> [Document section]:
▬▬▬▬▬▬▬▬▬▬
Several anonymous transgender Twitter users also expressed this belief and reached out to Target, demanding the retailer remove the book from its shelves. Target promptly did. After a heavy backlash that sent Shrier’s book into the best-seller category on Amazon, including No. 15 in all books, Target reversed its decision, also quietly doing the same for its removal of Debra Soh’s “The End of Gender: Debunking the Myths about Sex and Identity in Our Society.”

“I dream of and fight for a world where Abigail’s book isn’t the #1 seller on Amazon under ‘LGBT,’” Strangio lamented in response, “Where there is no market for ideas fueled by fear of our existence and the possibilities we make possible in the world.”

Tucker Carlson highlighted one of Strangio’s recent tweets, which said, “Also stopping the circulation of this book and these ideas is 100% a hill I will die on.” Strangio later complained it was meant to be a joke and deleted the tweet, but what else would an objective observer walk away with after a lawyer for the ACLU declared a book dangerous, fueled by “fear of our existence,” and articulated a belief in wanting such books to have no market at all?

Strangio tweeted, “What these people are doing to me is going to put me in danger. They think its [sic] all fun and games but have no idea what its like to actually be trans in the world they are creating.”
▬▬▬▬▬▬▬▬▬▬
> [Dataset]:
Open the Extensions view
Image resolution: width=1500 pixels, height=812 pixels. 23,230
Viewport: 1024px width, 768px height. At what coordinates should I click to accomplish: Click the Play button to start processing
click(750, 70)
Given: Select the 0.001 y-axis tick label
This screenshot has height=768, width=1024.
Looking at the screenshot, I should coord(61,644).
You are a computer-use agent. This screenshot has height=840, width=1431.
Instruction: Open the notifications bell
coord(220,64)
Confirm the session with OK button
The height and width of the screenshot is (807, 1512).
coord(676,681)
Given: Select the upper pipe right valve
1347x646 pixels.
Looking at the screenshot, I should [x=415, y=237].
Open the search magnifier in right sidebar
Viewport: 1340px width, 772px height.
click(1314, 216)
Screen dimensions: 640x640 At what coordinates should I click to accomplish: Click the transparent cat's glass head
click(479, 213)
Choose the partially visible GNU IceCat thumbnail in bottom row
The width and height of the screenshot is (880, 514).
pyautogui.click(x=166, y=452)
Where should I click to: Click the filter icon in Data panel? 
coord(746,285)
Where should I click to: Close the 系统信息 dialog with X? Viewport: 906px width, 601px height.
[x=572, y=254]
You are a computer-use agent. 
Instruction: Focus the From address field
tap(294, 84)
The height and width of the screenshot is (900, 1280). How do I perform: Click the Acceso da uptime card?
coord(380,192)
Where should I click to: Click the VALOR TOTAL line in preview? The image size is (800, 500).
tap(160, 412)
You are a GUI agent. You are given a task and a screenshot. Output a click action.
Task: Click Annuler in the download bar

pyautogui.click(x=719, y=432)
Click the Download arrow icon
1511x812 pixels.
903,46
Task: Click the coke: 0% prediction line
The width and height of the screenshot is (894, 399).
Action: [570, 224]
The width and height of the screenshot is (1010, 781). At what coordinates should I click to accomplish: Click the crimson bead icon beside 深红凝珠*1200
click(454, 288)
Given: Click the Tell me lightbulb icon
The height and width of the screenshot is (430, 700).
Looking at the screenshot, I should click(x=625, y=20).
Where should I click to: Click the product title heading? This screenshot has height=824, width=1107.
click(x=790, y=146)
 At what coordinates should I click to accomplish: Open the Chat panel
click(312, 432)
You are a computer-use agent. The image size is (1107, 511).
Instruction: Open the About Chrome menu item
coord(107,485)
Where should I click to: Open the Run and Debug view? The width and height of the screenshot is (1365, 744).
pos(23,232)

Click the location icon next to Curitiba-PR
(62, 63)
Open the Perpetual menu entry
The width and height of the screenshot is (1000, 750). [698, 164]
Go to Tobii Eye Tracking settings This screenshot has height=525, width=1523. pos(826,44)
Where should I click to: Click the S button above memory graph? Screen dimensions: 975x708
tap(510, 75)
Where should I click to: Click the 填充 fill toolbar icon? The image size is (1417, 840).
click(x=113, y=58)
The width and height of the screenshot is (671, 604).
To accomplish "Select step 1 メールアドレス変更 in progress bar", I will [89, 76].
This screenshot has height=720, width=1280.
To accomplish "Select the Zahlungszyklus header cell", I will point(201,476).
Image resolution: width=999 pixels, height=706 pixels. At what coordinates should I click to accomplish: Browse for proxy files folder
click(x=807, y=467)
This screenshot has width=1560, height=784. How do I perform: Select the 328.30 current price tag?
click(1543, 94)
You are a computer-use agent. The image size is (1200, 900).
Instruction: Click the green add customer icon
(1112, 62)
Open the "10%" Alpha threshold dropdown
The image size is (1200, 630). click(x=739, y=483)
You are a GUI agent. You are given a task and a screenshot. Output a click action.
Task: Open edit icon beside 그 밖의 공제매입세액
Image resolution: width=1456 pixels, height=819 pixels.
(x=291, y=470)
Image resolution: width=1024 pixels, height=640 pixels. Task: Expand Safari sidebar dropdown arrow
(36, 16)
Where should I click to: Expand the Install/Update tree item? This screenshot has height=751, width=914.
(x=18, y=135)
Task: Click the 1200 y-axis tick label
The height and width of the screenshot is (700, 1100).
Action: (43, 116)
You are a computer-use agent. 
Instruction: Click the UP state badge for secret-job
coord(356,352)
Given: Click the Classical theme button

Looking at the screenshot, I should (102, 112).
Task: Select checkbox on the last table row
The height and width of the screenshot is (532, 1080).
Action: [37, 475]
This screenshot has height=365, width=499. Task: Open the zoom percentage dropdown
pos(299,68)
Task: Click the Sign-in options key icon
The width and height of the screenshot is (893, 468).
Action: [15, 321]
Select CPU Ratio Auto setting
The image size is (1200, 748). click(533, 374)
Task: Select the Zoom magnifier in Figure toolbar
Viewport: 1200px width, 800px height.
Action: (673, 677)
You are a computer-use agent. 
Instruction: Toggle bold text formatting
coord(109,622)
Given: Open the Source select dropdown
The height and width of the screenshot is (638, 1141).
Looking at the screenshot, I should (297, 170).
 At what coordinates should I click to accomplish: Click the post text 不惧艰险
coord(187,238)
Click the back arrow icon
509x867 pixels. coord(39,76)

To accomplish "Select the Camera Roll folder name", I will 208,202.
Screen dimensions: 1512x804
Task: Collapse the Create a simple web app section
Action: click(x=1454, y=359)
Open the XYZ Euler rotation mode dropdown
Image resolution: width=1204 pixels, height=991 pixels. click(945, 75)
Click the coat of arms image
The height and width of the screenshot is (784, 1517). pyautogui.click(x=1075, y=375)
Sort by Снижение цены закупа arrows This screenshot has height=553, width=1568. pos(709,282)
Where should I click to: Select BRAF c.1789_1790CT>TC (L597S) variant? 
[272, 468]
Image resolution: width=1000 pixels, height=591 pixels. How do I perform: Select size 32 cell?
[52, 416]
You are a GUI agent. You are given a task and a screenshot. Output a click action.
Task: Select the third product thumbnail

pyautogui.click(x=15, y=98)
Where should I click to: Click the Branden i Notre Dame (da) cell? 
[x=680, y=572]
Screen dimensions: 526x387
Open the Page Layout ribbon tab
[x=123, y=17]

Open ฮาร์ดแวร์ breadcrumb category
▬▬▬▬▬▬▬▬▬▬
> [Directions for this task]: According to the article excerpt, which other book's removal did Target quietly reverse along with Shrier's?

> [Response]: Debra Soh's "The End of Gender: Debunking the Myths about Sex and Identity in Our Society."